Content starts

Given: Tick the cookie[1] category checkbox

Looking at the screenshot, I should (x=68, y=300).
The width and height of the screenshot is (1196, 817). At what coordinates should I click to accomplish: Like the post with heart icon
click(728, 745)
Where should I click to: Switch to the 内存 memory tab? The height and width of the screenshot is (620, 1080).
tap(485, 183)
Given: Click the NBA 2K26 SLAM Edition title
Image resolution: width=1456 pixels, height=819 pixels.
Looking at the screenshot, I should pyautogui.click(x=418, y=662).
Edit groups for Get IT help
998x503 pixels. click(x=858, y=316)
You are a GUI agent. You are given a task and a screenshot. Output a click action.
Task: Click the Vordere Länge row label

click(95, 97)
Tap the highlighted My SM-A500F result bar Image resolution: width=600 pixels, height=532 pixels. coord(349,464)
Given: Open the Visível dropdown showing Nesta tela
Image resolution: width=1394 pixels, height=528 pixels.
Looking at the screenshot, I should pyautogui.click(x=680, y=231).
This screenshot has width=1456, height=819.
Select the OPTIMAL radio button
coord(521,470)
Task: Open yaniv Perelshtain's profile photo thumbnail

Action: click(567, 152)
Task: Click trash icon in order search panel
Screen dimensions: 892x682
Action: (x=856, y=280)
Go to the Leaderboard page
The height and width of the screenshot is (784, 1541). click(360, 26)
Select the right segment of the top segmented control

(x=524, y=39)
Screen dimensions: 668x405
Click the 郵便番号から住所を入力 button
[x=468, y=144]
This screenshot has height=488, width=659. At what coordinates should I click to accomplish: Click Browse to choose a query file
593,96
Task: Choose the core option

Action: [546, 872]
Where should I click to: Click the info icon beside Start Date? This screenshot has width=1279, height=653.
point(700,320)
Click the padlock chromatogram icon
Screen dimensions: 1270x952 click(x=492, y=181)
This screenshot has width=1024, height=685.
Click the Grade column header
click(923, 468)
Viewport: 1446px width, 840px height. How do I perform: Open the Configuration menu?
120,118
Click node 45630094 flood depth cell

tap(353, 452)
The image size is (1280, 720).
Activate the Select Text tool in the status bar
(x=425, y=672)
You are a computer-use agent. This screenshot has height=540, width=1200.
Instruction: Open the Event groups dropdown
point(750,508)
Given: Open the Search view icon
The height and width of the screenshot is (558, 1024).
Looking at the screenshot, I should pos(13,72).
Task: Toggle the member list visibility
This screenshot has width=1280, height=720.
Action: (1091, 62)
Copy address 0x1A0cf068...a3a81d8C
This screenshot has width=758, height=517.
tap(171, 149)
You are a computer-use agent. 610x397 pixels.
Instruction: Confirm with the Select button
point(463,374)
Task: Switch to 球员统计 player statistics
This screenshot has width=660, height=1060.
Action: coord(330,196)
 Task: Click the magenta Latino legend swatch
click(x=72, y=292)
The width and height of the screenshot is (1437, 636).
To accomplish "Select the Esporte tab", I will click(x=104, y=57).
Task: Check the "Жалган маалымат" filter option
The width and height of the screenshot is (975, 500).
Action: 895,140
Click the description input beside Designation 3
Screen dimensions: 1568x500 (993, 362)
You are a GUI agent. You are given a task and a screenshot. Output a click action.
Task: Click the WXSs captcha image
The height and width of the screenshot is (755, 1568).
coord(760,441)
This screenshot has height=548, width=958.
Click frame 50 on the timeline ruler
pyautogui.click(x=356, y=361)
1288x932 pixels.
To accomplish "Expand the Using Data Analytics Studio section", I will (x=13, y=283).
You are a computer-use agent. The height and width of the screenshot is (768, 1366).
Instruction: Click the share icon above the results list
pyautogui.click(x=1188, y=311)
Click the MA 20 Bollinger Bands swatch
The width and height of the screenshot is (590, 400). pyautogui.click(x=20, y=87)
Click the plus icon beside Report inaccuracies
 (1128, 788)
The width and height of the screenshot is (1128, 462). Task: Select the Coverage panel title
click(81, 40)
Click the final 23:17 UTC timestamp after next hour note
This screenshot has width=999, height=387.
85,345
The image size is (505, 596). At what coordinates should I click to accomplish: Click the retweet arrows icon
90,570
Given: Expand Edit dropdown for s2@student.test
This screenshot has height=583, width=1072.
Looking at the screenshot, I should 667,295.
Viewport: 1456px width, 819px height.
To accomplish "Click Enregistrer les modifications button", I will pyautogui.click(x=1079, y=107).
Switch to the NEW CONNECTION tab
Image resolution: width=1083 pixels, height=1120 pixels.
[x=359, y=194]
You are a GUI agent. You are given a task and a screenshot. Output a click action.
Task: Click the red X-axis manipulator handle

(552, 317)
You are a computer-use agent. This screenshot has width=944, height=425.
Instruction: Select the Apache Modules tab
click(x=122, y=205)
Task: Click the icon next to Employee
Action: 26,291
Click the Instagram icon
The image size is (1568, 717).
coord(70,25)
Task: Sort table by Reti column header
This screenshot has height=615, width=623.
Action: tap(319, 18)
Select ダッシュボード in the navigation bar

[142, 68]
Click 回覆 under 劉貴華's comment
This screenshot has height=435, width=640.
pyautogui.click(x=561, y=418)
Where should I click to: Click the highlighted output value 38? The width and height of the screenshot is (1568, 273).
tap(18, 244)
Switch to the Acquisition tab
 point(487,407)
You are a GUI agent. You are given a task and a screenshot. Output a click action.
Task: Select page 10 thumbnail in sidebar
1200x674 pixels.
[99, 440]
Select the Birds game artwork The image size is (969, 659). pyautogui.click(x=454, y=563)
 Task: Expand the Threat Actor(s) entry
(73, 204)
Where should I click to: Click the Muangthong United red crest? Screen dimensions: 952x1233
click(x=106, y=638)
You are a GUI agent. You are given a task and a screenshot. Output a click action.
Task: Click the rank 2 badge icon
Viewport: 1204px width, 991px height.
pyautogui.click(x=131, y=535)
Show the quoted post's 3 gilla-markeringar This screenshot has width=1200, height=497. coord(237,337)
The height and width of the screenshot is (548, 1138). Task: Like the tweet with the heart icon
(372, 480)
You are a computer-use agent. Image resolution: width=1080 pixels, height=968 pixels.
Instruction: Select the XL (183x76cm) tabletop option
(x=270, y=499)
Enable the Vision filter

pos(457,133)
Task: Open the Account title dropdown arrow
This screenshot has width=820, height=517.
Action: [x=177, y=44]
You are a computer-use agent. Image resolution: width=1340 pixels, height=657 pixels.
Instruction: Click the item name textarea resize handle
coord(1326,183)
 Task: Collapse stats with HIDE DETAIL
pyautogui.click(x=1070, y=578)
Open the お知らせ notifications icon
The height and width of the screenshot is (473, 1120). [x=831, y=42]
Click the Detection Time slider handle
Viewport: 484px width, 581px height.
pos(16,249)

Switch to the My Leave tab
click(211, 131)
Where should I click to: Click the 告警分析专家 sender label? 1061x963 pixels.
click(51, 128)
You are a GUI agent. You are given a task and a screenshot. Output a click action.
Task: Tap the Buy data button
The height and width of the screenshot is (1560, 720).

Content ends

Transcribe the listing in full, line by line.

Given: Tick the cookie[1] category checkbox

Looking at the screenshot, I should (x=68, y=300).
The width and height of the screenshot is (1196, 817). At what coordinates should I click to accomplish: Like the post with heart icon
click(728, 745)
Where should I click to: Switch to the 内存 memory tab? The height and width of the screenshot is (620, 1080).
tap(485, 183)
Given: Click the NBA 2K26 SLAM Edition title
Image resolution: width=1456 pixels, height=819 pixels.
Looking at the screenshot, I should pyautogui.click(x=418, y=662).
Edit groups for Get IT help
998x503 pixels. click(x=858, y=316)
You are a GUI agent. You are given a task and a screenshot. Output a click action.
Task: Click the Vordere Länge row label

click(95, 97)
Tap the highlighted My SM-A500F result bar Image resolution: width=600 pixels, height=532 pixels. coord(349,464)
Given: Open the Visível dropdown showing Nesta tela
Image resolution: width=1394 pixels, height=528 pixels.
Looking at the screenshot, I should pyautogui.click(x=680, y=231).
This screenshot has width=1456, height=819.
Select the OPTIMAL radio button
coord(521,470)
Task: Open yaniv Perelshtain's profile photo thumbnail

Action: click(567, 152)
Task: Click trash icon in order search panel
Screen dimensions: 892x682
Action: (x=856, y=280)
Go to the Leaderboard page
The height and width of the screenshot is (784, 1541). click(360, 26)
Select the right segment of the top segmented control

(x=524, y=39)
Screen dimensions: 668x405
Click the 郵便番号から住所を入力 button
[x=468, y=144]
This screenshot has height=488, width=659. At what coordinates should I click to accomplish: Click Browse to choose a query file
593,96
Task: Choose the core option

Action: [546, 872]
Where should I click to: Click the info icon beside Start Date? This screenshot has width=1279, height=653.
point(700,320)
Click the padlock chromatogram icon
Screen dimensions: 1270x952 click(x=492, y=181)
This screenshot has width=1024, height=685.
Click the Grade column header
click(923, 468)
Viewport: 1446px width, 840px height. How do I perform: Open the Configuration menu?
120,118
Click node 45630094 flood depth cell

tap(353, 452)
The image size is (1280, 720).
Activate the Select Text tool in the status bar
(x=425, y=672)
You are a computer-use agent. This screenshot has height=540, width=1200.
Instruction: Open the Event groups dropdown
point(750,508)
Given: Open the Search view icon
The height and width of the screenshot is (558, 1024).
Looking at the screenshot, I should pos(13,72).
Task: Toggle the member list visibility
This screenshot has width=1280, height=720.
Action: (1091, 62)
Copy address 0x1A0cf068...a3a81d8C
This screenshot has width=758, height=517.
tap(171, 149)
You are a computer-use agent. 610x397 pixels.
Instruction: Confirm with the Select button
point(463,374)
Task: Switch to 球员统计 player statistics
This screenshot has width=660, height=1060.
Action: coord(330,196)
 Task: Click the magenta Latino legend swatch
click(x=72, y=292)
The width and height of the screenshot is (1437, 636).
To accomplish "Select the Esporte tab", I will click(x=104, y=57).
Task: Check the "Жалган маалымат" filter option
The width and height of the screenshot is (975, 500).
Action: 895,140
Click the description input beside Designation 3
Screen dimensions: 1568x500 (993, 362)
You are a GUI agent. You are given a task and a screenshot. Output a click action.
Task: Click the WXSs captcha image
The height and width of the screenshot is (755, 1568).
coord(760,441)
This screenshot has height=548, width=958.
Click frame 50 on the timeline ruler
pyautogui.click(x=356, y=361)
1288x932 pixels.
To accomplish "Expand the Using Data Analytics Studio section", I will (x=13, y=283).
You are a computer-use agent. The height and width of the screenshot is (768, 1366).
Instruction: Click the share icon above the results list
pyautogui.click(x=1188, y=311)
Click the MA 20 Bollinger Bands swatch
The width and height of the screenshot is (590, 400). pyautogui.click(x=20, y=87)
Click the plus icon beside Report inaccuracies
 (1128, 788)
The width and height of the screenshot is (1128, 462). Task: Select the Coverage panel title
click(81, 40)
Click the final 23:17 UTC timestamp after next hour note
This screenshot has width=999, height=387.
85,345
The image size is (505, 596). At what coordinates should I click to accomplish: Click the retweet arrows icon
90,570
Given: Expand Edit dropdown for s2@student.test
This screenshot has height=583, width=1072.
Looking at the screenshot, I should 667,295.
Viewport: 1456px width, 819px height.
To accomplish "Click Enregistrer les modifications button", I will pyautogui.click(x=1079, y=107).
Switch to the NEW CONNECTION tab
Image resolution: width=1083 pixels, height=1120 pixels.
[x=359, y=194]
You are a GUI agent. You are given a task and a screenshot. Output a click action.
Task: Click the red X-axis manipulator handle

(552, 317)
You are a computer-use agent. This screenshot has width=944, height=425.
Instruction: Select the Apache Modules tab
click(x=122, y=205)
Task: Click the icon next to Employee
Action: 26,291
Click the Instagram icon
The image size is (1568, 717).
coord(70,25)
Task: Sort table by Reti column header
This screenshot has height=615, width=623.
Action: tap(319, 18)
Select ダッシュボード in the navigation bar

[142, 68]
Click 回覆 under 劉貴華's comment
This screenshot has height=435, width=640.
pyautogui.click(x=561, y=418)
Where should I click to: Click the highlighted output value 38? The width and height of the screenshot is (1568, 273).
tap(18, 244)
Switch to the Acquisition tab
 point(487,407)
You are a GUI agent. You are given a task and a screenshot. Output a click action.
Task: Select page 10 thumbnail in sidebar
1200x674 pixels.
[99, 440]
Select the Birds game artwork The image size is (969, 659). pyautogui.click(x=454, y=563)
 Task: Expand the Threat Actor(s) entry
(73, 204)
Where should I click to: Click the Muangthong United red crest? Screen dimensions: 952x1233
click(x=106, y=638)
You are a GUI agent. You are given a task and a screenshot. Output a click action.
Task: Click the rank 2 badge icon
Viewport: 1204px width, 991px height.
pyautogui.click(x=131, y=535)
Show the quoted post's 3 gilla-markeringar This screenshot has width=1200, height=497. coord(237,337)
The height and width of the screenshot is (548, 1138). Task: Like the tweet with the heart icon
(372, 480)
You are a computer-use agent. Image resolution: width=1080 pixels, height=968 pixels.
Instruction: Select the XL (183x76cm) tabletop option
(x=270, y=499)
Enable the Vision filter

pos(457,133)
Task: Open the Account title dropdown arrow
This screenshot has width=820, height=517.
Action: [x=177, y=44]
You are a computer-use agent. Image resolution: width=1340 pixels, height=657 pixels.
Instruction: Click the item name textarea resize handle
coord(1326,183)
 Task: Collapse stats with HIDE DETAIL
pyautogui.click(x=1070, y=578)
Open the お知らせ notifications icon
The height and width of the screenshot is (473, 1120). [x=831, y=42]
Click the Detection Time slider handle
Viewport: 484px width, 581px height.
pos(16,249)

Switch to the My Leave tab
click(211, 131)
Where should I click to: Click the 告警分析专家 sender label? 1061x963 pixels.
click(51, 128)
You are a GUI agent. You are given a task and a screenshot. Output a click action.
Task: Tap the Buy data button
The height and width of the screenshot is (1560, 720).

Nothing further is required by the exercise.